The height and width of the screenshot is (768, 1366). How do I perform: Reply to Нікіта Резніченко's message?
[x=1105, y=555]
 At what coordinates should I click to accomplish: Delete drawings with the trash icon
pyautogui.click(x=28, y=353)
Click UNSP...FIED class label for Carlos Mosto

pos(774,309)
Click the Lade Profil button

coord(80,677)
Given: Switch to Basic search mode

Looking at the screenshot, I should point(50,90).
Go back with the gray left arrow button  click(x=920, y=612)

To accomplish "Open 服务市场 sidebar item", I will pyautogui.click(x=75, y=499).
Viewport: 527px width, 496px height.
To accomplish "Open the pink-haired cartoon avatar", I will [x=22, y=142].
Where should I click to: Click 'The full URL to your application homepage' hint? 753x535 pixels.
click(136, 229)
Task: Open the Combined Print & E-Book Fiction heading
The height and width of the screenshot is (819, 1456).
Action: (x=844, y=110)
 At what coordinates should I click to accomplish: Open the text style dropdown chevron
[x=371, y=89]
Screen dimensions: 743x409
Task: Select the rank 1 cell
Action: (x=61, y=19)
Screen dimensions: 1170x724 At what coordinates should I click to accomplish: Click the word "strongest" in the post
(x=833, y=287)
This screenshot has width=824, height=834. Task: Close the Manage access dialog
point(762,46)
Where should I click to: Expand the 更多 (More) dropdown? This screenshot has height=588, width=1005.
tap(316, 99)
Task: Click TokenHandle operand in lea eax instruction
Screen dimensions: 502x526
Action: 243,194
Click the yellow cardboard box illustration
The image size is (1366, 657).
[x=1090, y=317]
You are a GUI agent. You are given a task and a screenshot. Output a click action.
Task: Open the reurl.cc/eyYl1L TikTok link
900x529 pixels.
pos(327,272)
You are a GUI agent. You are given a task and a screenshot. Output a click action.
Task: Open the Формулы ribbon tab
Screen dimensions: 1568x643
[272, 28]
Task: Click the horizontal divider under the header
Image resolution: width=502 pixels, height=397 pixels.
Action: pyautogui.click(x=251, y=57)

## WORK INSTRUCTIONS:
Please write out all of the items above again, substituting "Where do I need to click to complete" for each occurrence of "At what coordinates should I click to accomplish" and changing nothing else.

## RESPONSE:
The height and width of the screenshot is (768, 1366). How do I perform: Reply to Нікіта Резніченко's message?
[x=1105, y=555]
 Where do I need to click to complete: Delete drawings with the trash icon
pyautogui.click(x=28, y=353)
Click UNSP...FIED class label for Carlos Mosto

pos(774,309)
Click the Lade Profil button

coord(80,677)
Given: Switch to Basic search mode

Looking at the screenshot, I should point(50,90).
Go back with the gray left arrow button  click(x=920, y=612)

To accomplish "Open 服务市场 sidebar item", I will pyautogui.click(x=75, y=499).
Viewport: 527px width, 496px height.
To accomplish "Open the pink-haired cartoon avatar", I will [x=22, y=142].
Where should I click to: Click 'The full URL to your application homepage' hint? 753x535 pixels.
click(136, 229)
Task: Open the Combined Print & E-Book Fiction heading
The height and width of the screenshot is (819, 1456).
Action: (x=844, y=110)
 Where do I need to click to complete: Open the text style dropdown chevron
[x=371, y=89]
Screen dimensions: 743x409
Task: Select the rank 1 cell
Action: (x=61, y=19)
Screen dimensions: 1170x724 Where do I need to click to complete: Click the word "strongest" in the post
(x=833, y=287)
This screenshot has width=824, height=834. Task: Close the Manage access dialog
point(762,46)
Where should I click to: Expand the 更多 (More) dropdown? This screenshot has height=588, width=1005.
tap(316, 99)
Task: Click TokenHandle operand in lea eax instruction
Screen dimensions: 502x526
Action: 243,194
Click the yellow cardboard box illustration
The image size is (1366, 657).
[x=1090, y=317]
You are a GUI agent. You are given a task and a screenshot. Output a click action.
Task: Open the reurl.cc/eyYl1L TikTok link
900x529 pixels.
pos(327,272)
You are a GUI agent. You are given a task and a screenshot. Output a click action.
Task: Open the Формулы ribbon tab
Screen dimensions: 1568x643
[272, 28]
Task: Click the horizontal divider under the header
Image resolution: width=502 pixels, height=397 pixels.
Action: pyautogui.click(x=251, y=57)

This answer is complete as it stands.